#### What is needed:
Retype the data below without altering anything.

++++

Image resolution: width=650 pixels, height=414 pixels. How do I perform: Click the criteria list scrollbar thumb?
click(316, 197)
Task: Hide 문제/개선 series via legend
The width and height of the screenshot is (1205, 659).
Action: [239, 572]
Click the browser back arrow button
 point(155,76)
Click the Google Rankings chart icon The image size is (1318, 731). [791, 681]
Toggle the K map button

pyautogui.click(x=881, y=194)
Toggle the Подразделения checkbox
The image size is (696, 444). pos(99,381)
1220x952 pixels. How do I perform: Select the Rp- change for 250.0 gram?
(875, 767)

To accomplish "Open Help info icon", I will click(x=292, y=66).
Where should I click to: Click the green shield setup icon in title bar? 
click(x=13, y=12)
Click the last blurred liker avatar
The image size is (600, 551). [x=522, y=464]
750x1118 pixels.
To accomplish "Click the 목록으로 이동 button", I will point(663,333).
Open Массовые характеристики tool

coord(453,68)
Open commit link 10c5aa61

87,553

++++

#### Your solution:
Image resolution: width=650 pixels, height=414 pixels. How do I perform: Click the criteria list scrollbar thumb?
click(316, 197)
Task: Hide 문제/개선 series via legend
The width and height of the screenshot is (1205, 659).
Action: [239, 572]
Click the browser back arrow button
 point(155,76)
Click the Google Rankings chart icon The image size is (1318, 731). [791, 681]
Toggle the K map button

pyautogui.click(x=881, y=194)
Toggle the Подразделения checkbox
The image size is (696, 444). pos(99,381)
1220x952 pixels. How do I perform: Select the Rp- change for 250.0 gram?
(875, 767)

To accomplish "Open Help info icon", I will click(x=292, y=66).
Where should I click to: Click the green shield setup icon in title bar? 
click(x=13, y=12)
Click the last blurred liker avatar
The image size is (600, 551). [x=522, y=464]
750x1118 pixels.
To accomplish "Click the 목록으로 이동 button", I will point(663,333).
Open Массовые характеристики tool

coord(453,68)
Open commit link 10c5aa61

87,553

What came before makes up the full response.